Copy out the data exactly, leaving the pictures behind.

%%

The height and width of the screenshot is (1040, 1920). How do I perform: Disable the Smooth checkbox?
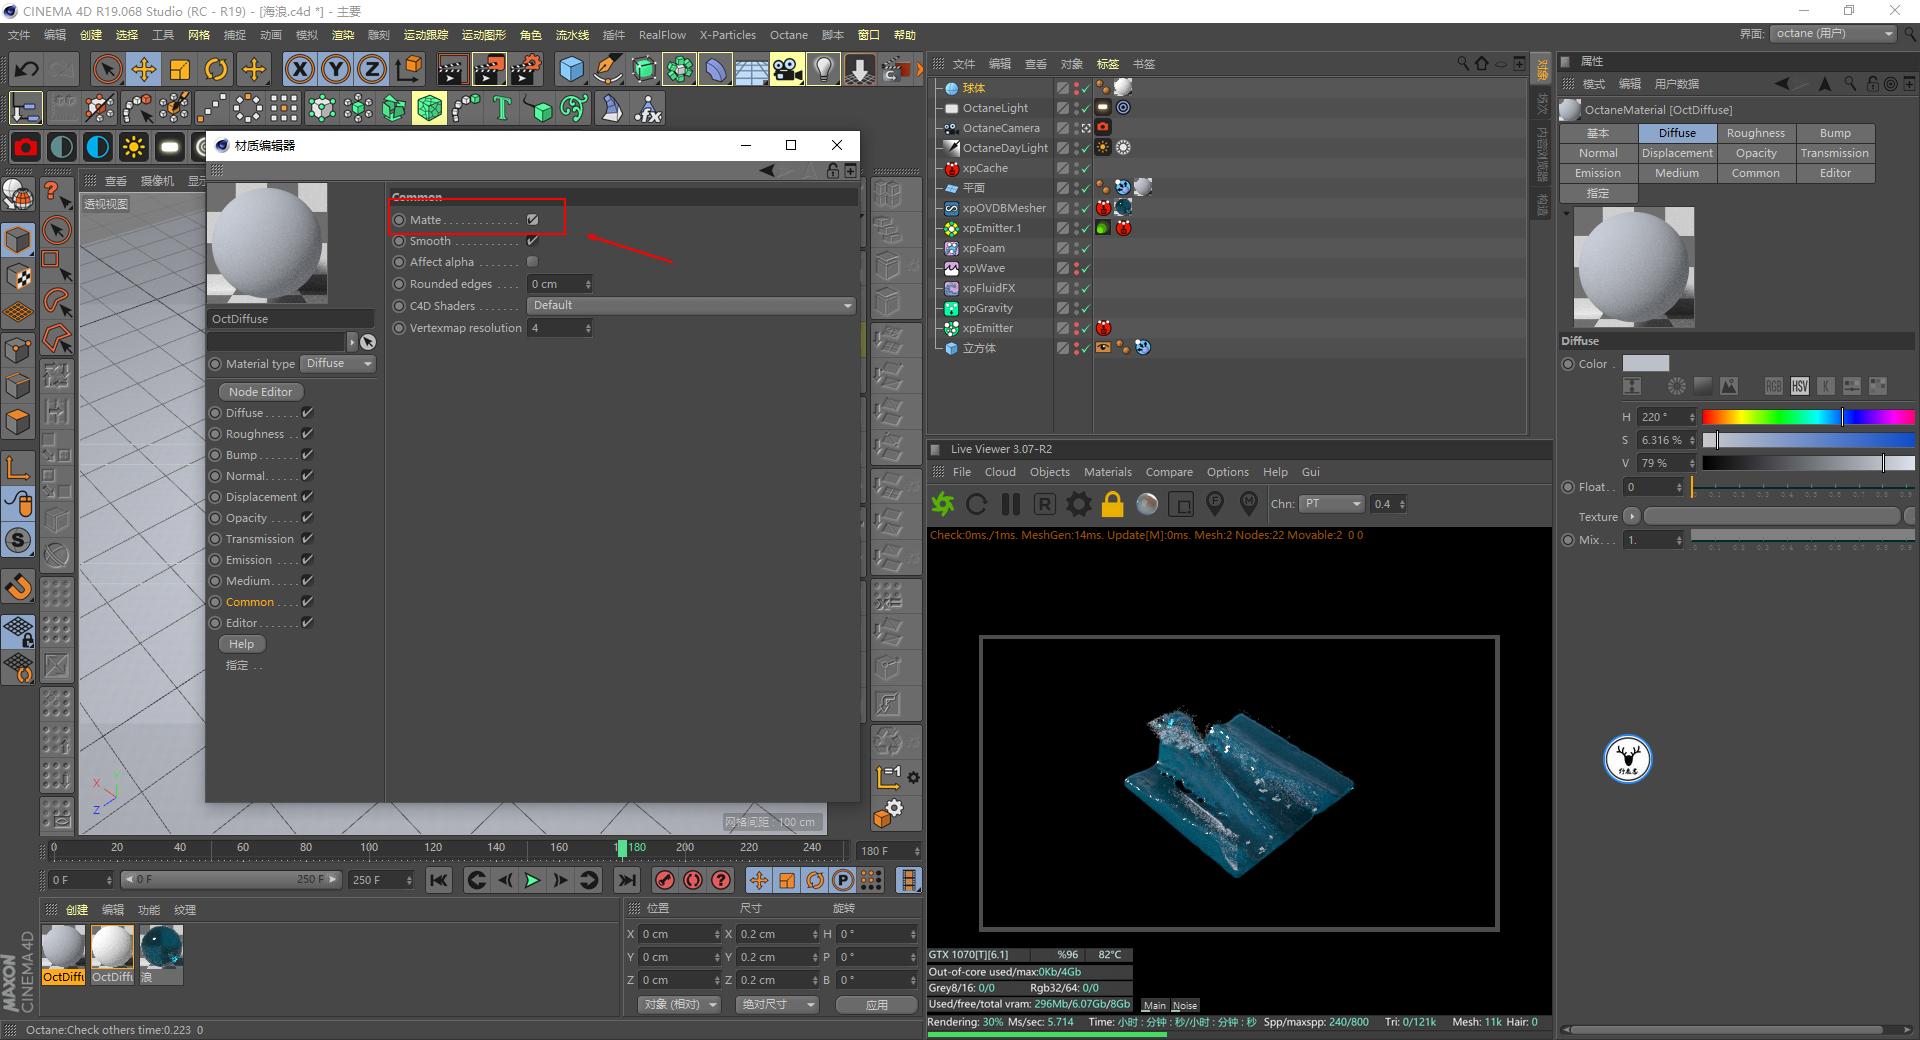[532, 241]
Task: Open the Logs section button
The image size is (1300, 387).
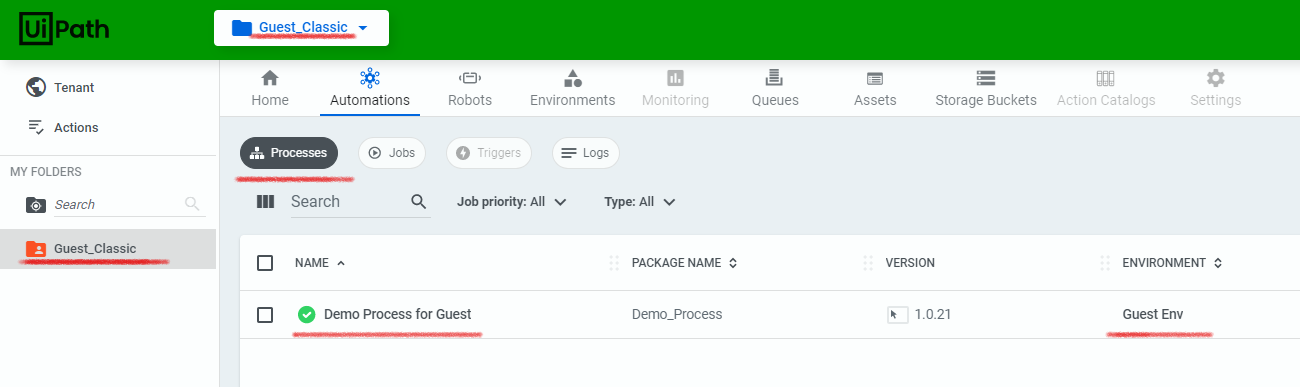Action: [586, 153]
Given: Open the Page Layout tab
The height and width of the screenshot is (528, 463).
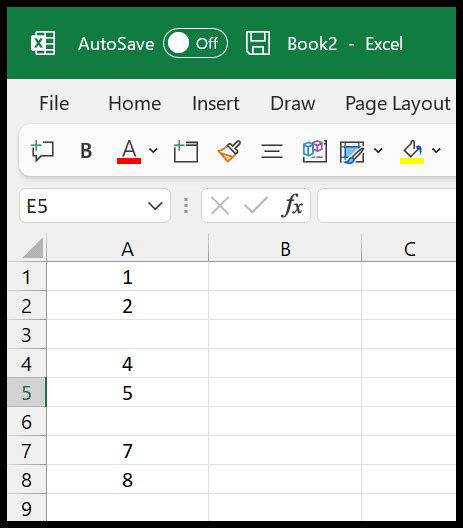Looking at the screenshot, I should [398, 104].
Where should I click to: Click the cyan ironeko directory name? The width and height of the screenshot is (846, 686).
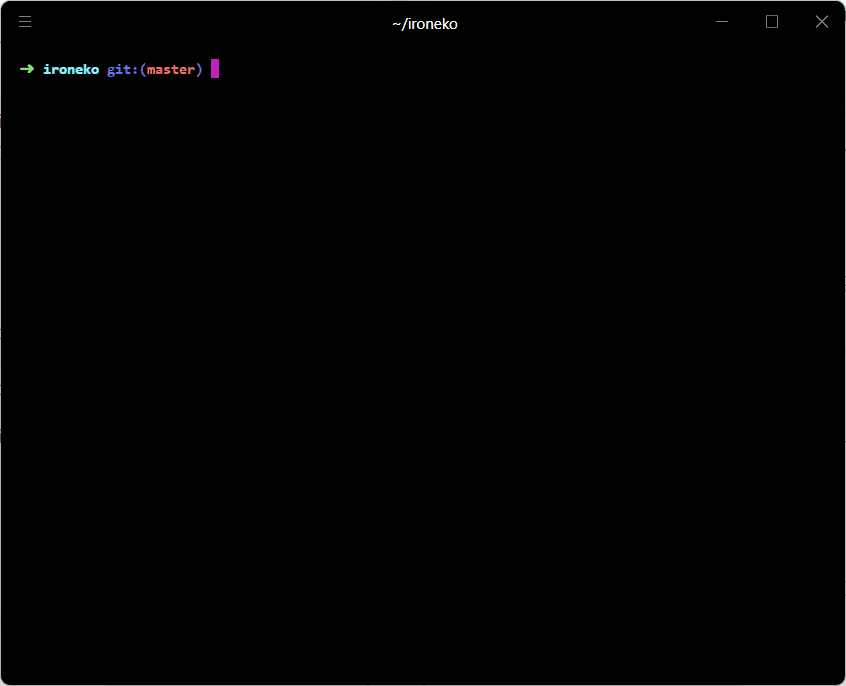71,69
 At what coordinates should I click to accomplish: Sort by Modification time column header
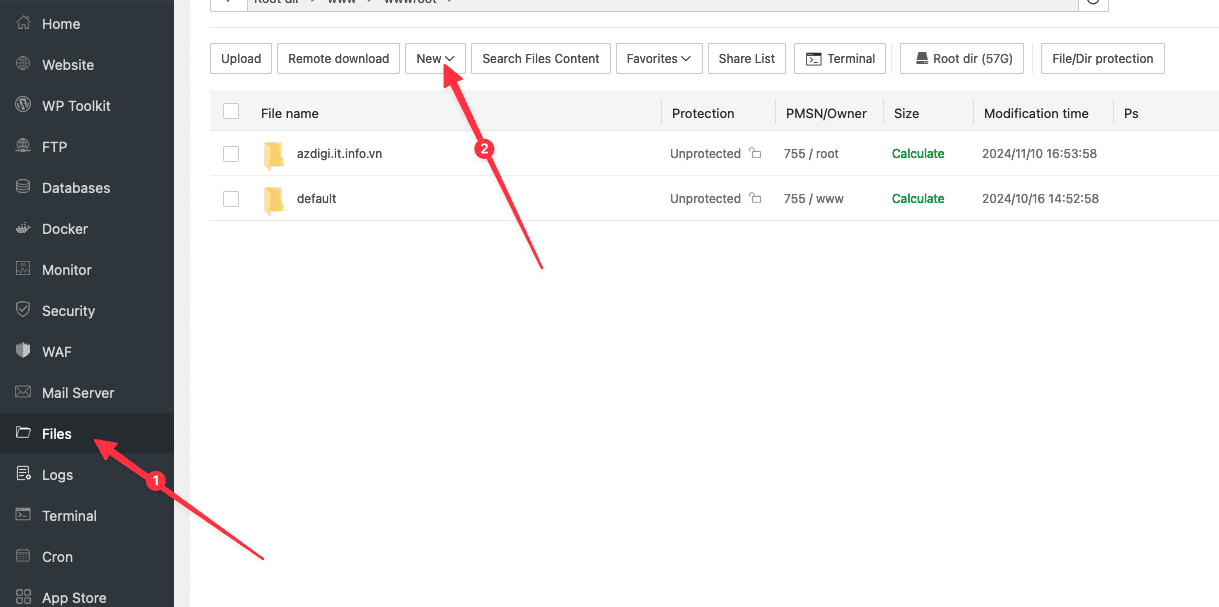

%%

> **The answer**:
The height and width of the screenshot is (1040, 1920). How do I perform: Disable the Smooth checkbox?
[532, 241]
Task: Open the Logs section button
The image size is (1300, 387).
Action: [586, 153]
Given: Open the Page Layout tab
The height and width of the screenshot is (528, 463).
Looking at the screenshot, I should [398, 104].
Where should I click to: Click the cyan ironeko directory name? The width and height of the screenshot is (846, 686).
71,69
 At what coordinates should I click to accomplish: Sort by Modification time column header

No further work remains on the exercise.